Salah satu kampung yang terdapat di Nusa Tenggara Timur adalah kampung bena. Perkampungan ini masih sangat kuno sekali dan sudah ada sejak zaman megalitikum. Zaman ini merupakan zaman dimana manusia masih menggunakan batu untuk membantu kehidupan sehari – hari.
Mayoritas dari penduduk kampung bena ini beragama katolik karena nenek moyangnya berasal dari suku bajawa. Mereka pun mencari nafkah sehari – hari dengan berladang dan juga sebagian perempuan disana menenun.
Saat memasuki kampung, seseorang Pak Tua menyapaku.
“Darimana, Dek?”
“Dari Jakarta, Pak.”
“Mampir Dek, kerumah”
Aku mampir sebentar kerumah Pak Tua itu untuk mengobrol.

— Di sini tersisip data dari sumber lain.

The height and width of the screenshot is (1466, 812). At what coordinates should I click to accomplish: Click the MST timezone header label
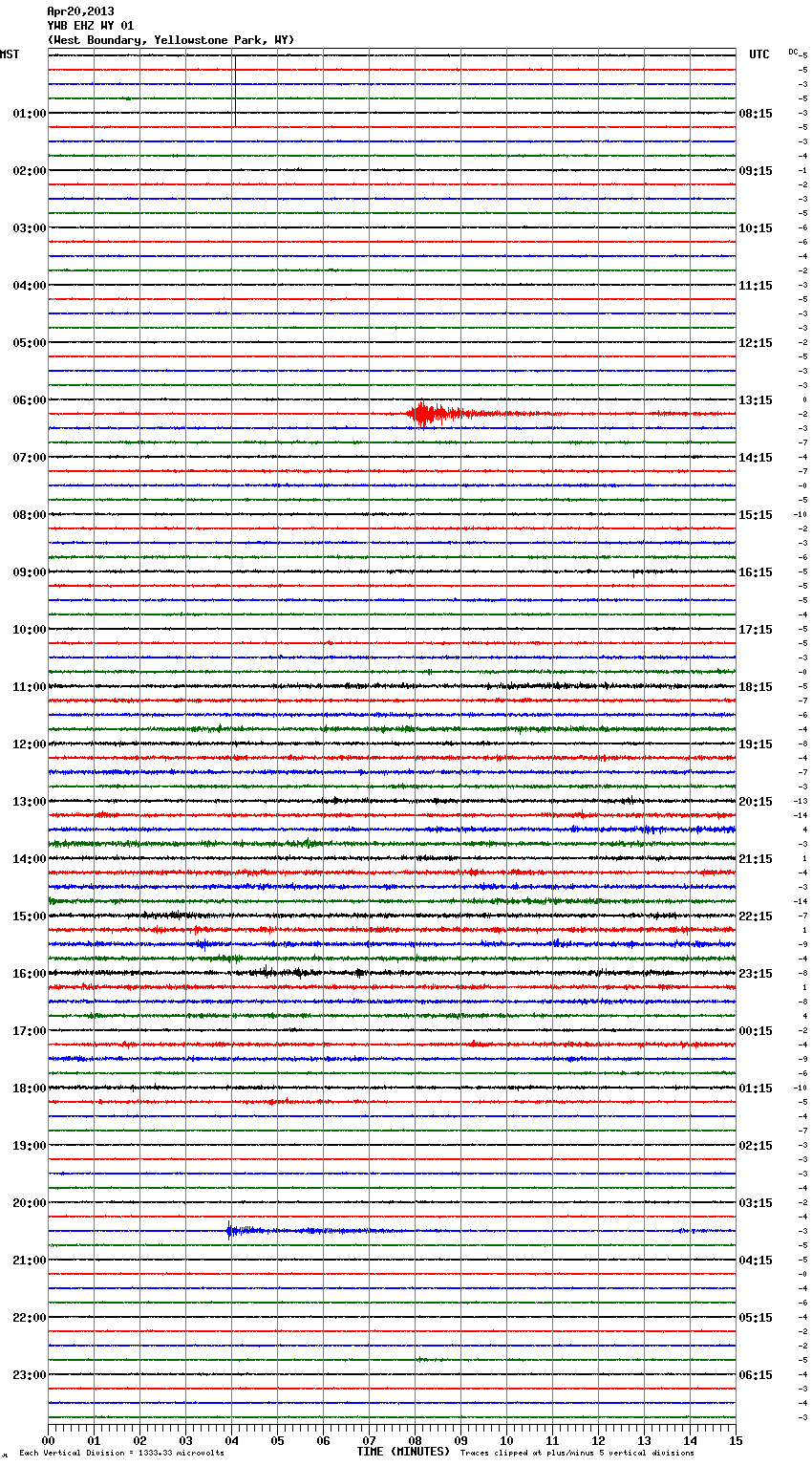(x=10, y=54)
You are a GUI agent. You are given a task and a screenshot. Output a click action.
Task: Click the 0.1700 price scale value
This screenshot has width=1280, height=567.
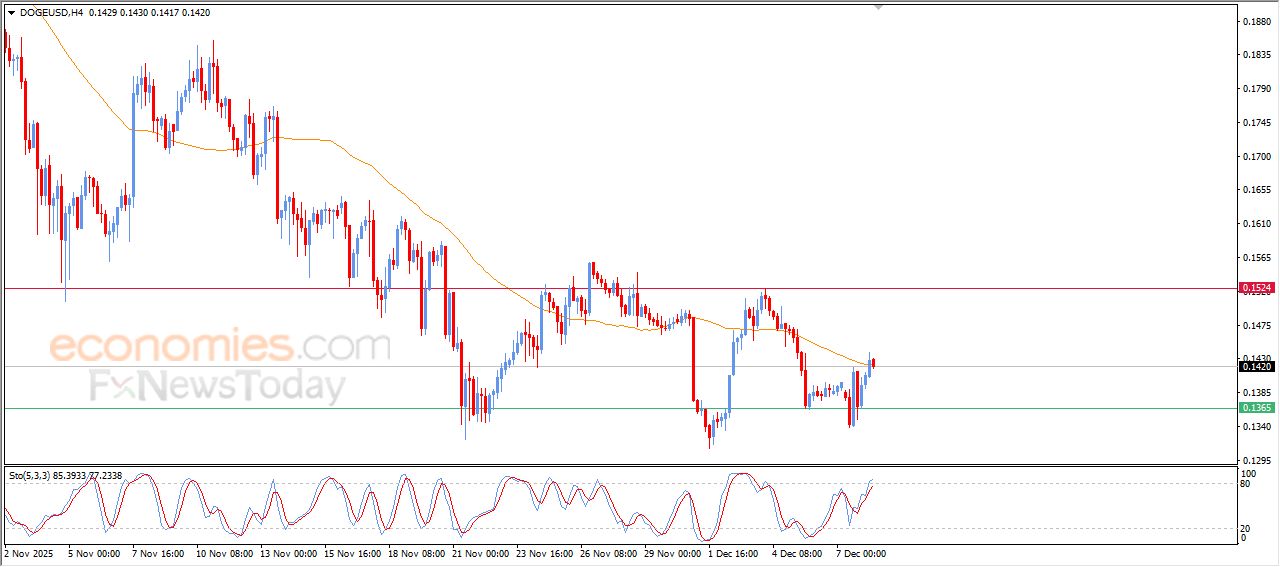tap(1255, 156)
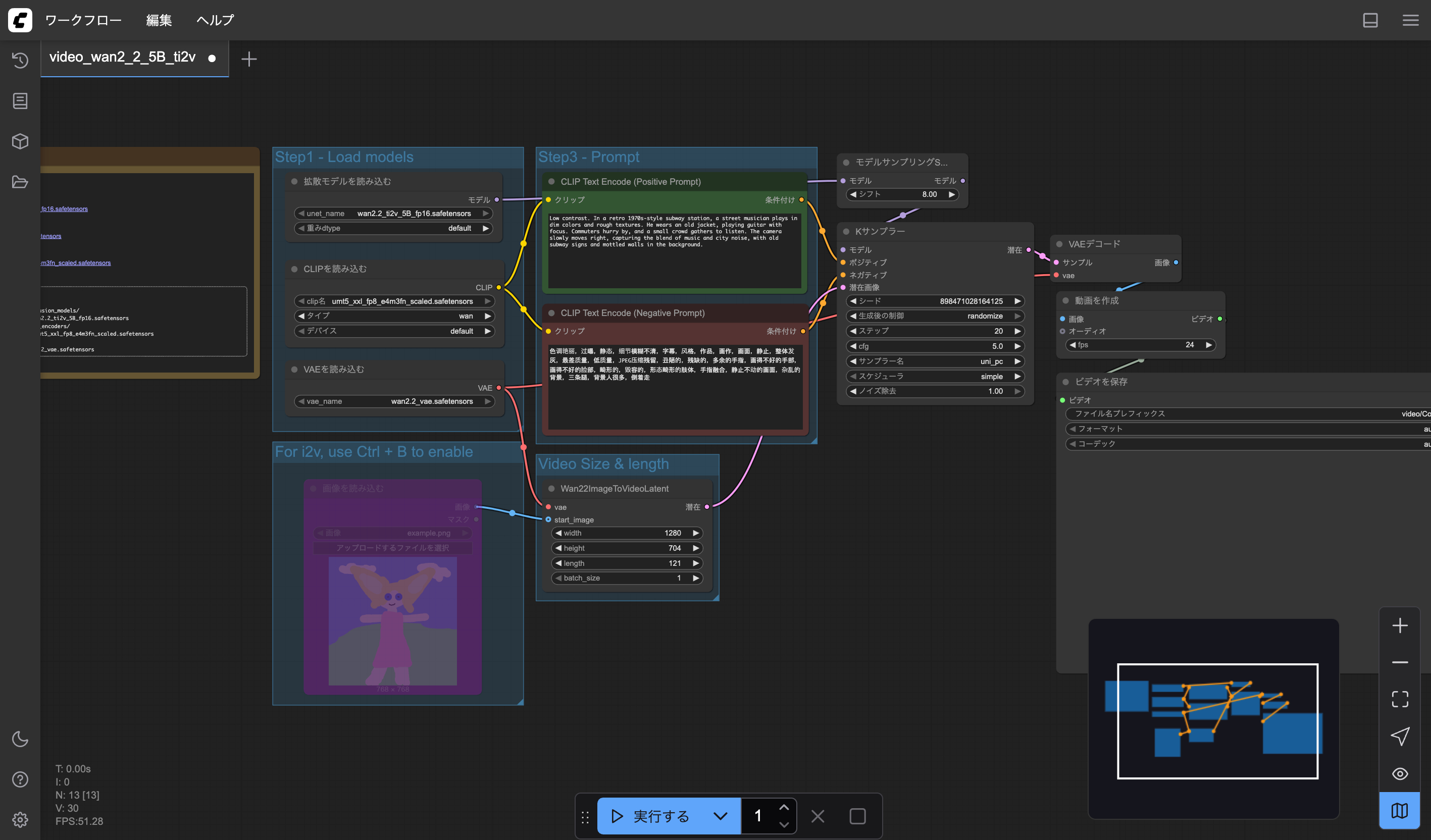The height and width of the screenshot is (840, 1431).
Task: Open the model library sidebar
Action: click(20, 141)
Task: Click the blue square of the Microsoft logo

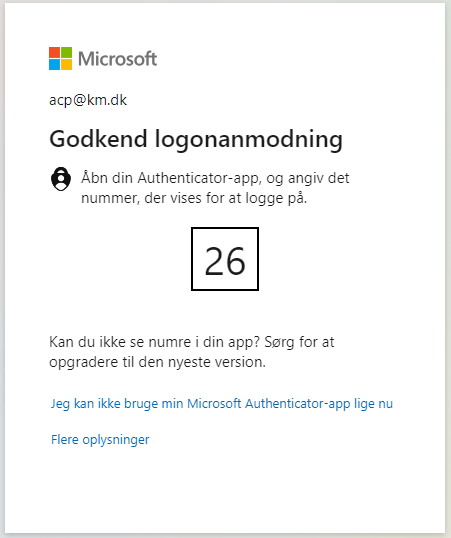Action: [x=54, y=65]
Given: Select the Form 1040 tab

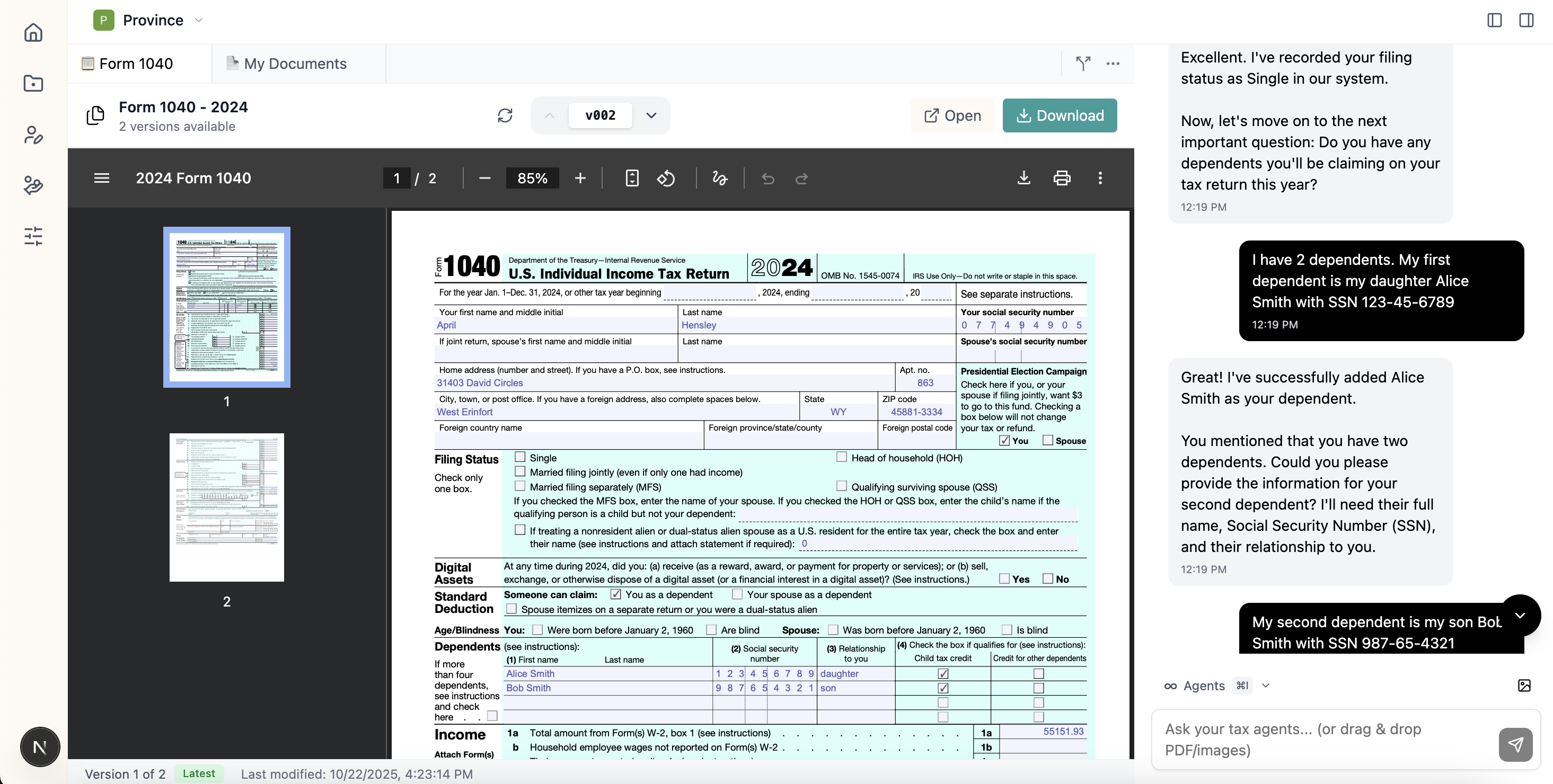Looking at the screenshot, I should tap(136, 63).
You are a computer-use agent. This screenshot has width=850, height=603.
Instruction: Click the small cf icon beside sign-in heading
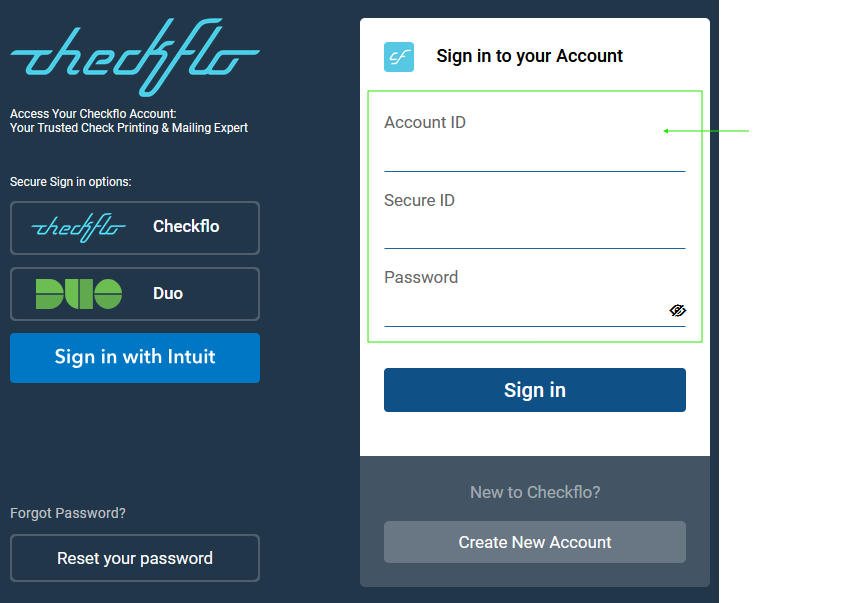(399, 57)
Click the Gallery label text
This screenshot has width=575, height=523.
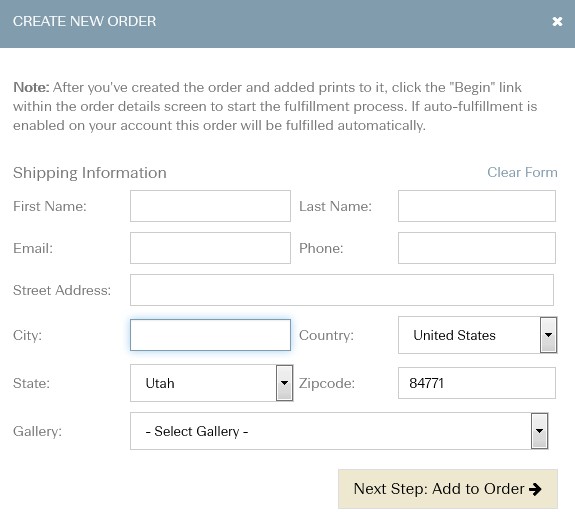click(x=37, y=431)
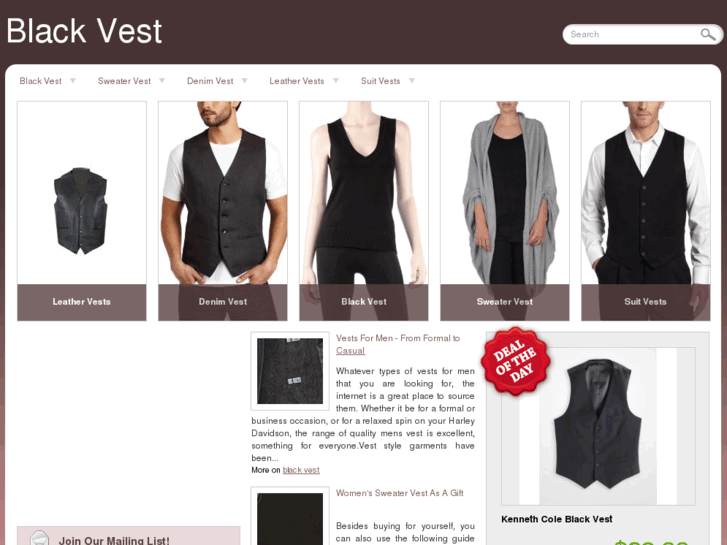Screen dimensions: 727x545
Task: Click the Vests For Men article thumbnail
Action: (x=290, y=371)
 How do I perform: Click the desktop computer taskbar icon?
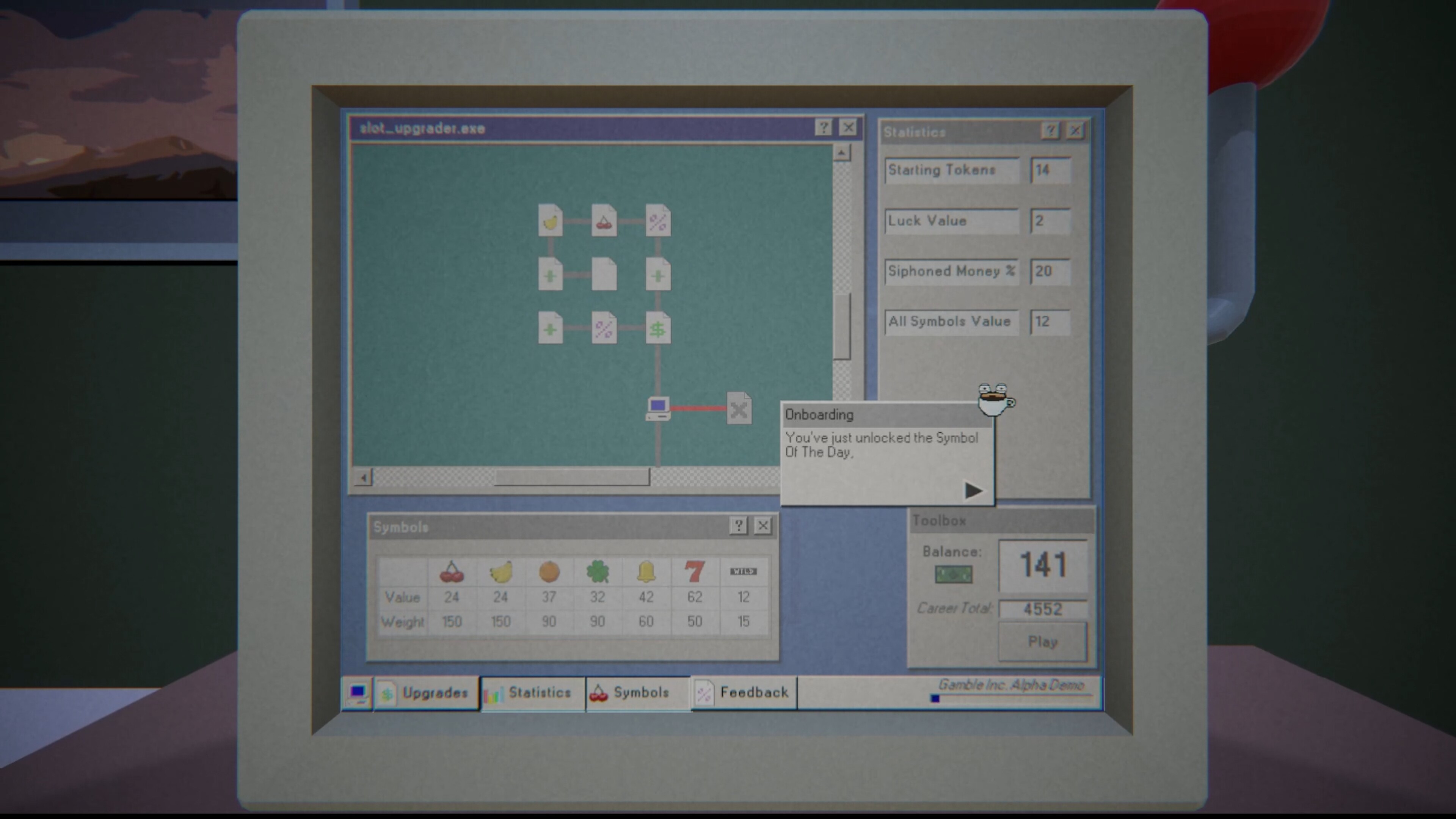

Menurut Pak Tua, desa Bena jika dilihat dari atas bentuknya seperti perahu besar. Perahu menurut kepercayaan megalitikum merupakan wahana untuk mengantarkan para arwah untuk menuju tempat tinggalnya. Lalu Pak Tua menunjuk suatu pondokan yang berada di tengah lapangan.
“Pondok itu, namanya Baga dan Ngadu, semacam tempat untuk bersemayamnya nenek moyang kami”. Aku memperhatikan bangunan itu. Terlihat seperti rumah adat dan batu yang dipayungi oleh ijuk. Sarang laba-laba ada dimana-mana, menunjukkan pondokan itu cukup tua. Hampir mirip dengan rumah yang kududuki saat ini. Dibangun dari kayu, beratapkan ijuk dan berlantai panggung. Hanya sedikit tersentuh oleh modernisasi.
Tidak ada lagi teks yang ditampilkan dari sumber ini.